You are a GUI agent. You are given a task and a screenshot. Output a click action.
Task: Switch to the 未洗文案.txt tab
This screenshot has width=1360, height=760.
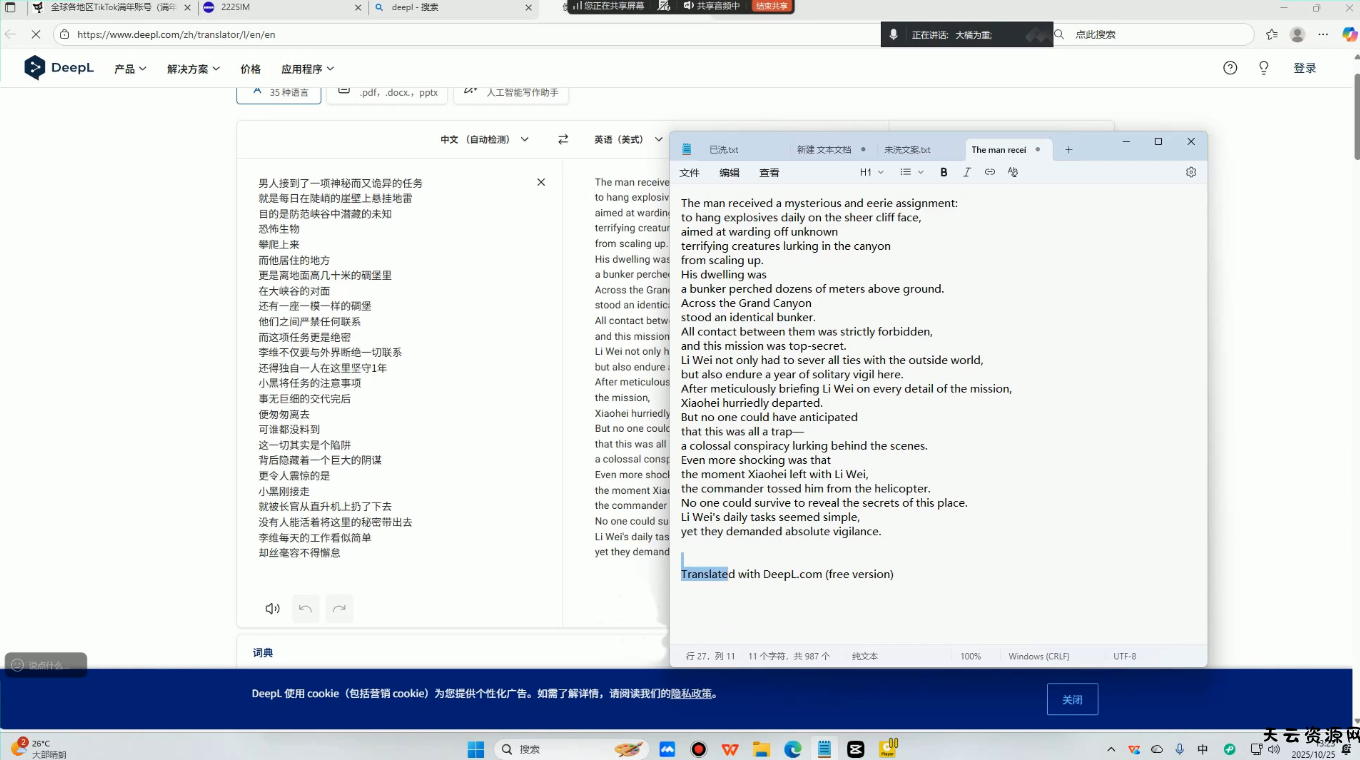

━━━━━━

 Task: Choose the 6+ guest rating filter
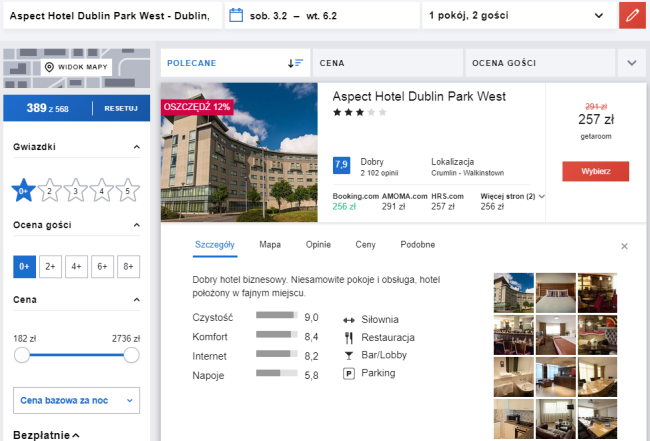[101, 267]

━━━━━━

## Do this
Quote the listing word for word, beginning at the line that contains "You are a GUI" and ending after the line that contains "This screenshot has width=1360, height=760.".

## Answer for this exercise
You are a GUI agent. You are given a task and a screenshot. Output a click action.
Task: Switch to the 未洗文案.txt tab
This screenshot has width=1360, height=760.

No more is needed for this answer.